[choijk]

Today I was able to obtain a second opinion with a doctor at the hemotology dept at Kaiser, where my dad is treating at. Although we were scheduled to begin Vidaza as of today, I wanted to get a second opinion as whether or not my dad's dx is correct and whether Vidaza is the appropriate treatment that should be taken at this time in light of my dad's condition.

My parents and I met with Dr. Rodriguez and he was great. Apparently Dr. Rodriguez was at the City of Hope and just recently joined the Kaiser team 2 months ago. Dr. Rodriguez sat with us and gave us his opinion and explained all the medical terms and findings for us in a lay person's terms. He also explained that MDS is probably the correct dx for my dad, but my dad probably falls somewhere along the lines between Myelodysplastic and myeloproliferative syndrome.

It appears right now that my dad's condition is fairly good considering the dx. His red blood cells are the only cells that are currently affected (he cannot generate any red blood cells which makes his hgb drop drastically) and his white blood cells and platelets remain in the normal range. Thankfully as I indicated earlier, he does not have any chromsome abnormalities nor any excess blasts. However, my dad will not be able to receive transfusions all throughout his life and thus, Dr. Rodriguez finds Vidaza reasonable at this time considering his findings.

Dr. Rodriguez is wonderful. He explained my dad's health thoroughly and laid out all the possible avenues that we may take at this time. I am so thankful that we were able to find such a caring and informative doctor. I also expained to him that I would like to get an outside opinion at UCLA which he strongly encourages. Thus, at the end of the appointment, we changed my dad's treating physician to Dr. Rodriguez.

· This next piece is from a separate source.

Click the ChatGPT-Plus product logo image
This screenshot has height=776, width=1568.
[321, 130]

We have a tenantive appointment with the UCLA Medical Center with Dr. Paquette for April 23th but I am trying to get an earlier appointment date. Right now, I am hoping for the best and taking each day as it comes. Perhaps Dr. Paquette can provide insight as to my dad's illness and we can have a new fresh set of eyes to look over my dad's charts.

In the meanwhile, my dad has a follow up appointment on the 27th w/ Dr. Rodriguez and he will probably receive a transfusion then. For the next appointment, I feel like I will be more prepared for what to expect.

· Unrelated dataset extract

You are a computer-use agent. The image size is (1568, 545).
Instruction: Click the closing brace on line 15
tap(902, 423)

Today was a great day considering the graveness of my dad's illness. We decided to hold off on the Vidaza at this time and wait for Dr. Paquette's recommendations. Does anyone have any thoughts or comments on this approach that we're taking?

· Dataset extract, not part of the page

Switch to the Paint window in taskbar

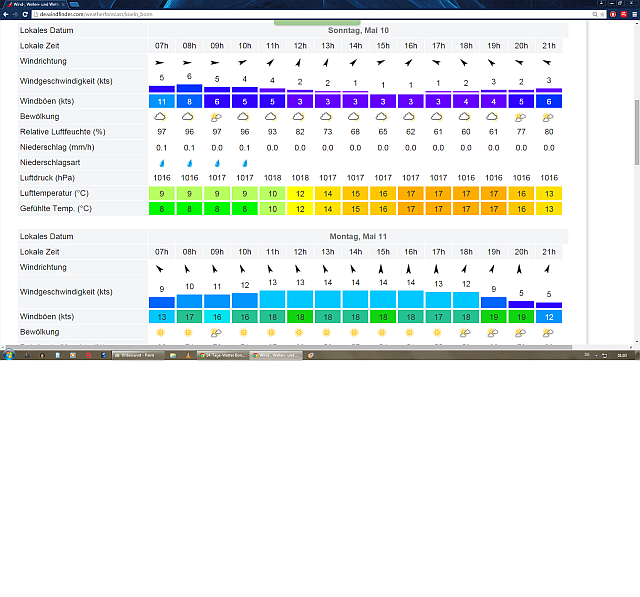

I would like to personally thank everyone on this forum for alll the information and sharing your stories. Each story is unique and inspirational. Thank you to everyone on this forum!! Ruth, thank you again for all your help. I cannot thank you enough!!!!

I do have 2 question at this time. Does anyone know anything of myeloproliferative? And perhaps the similiarities/differences between MDS and MPD? And perhaps what kind of diet a person with this condition should be on? Any information wiill be more than helpful!!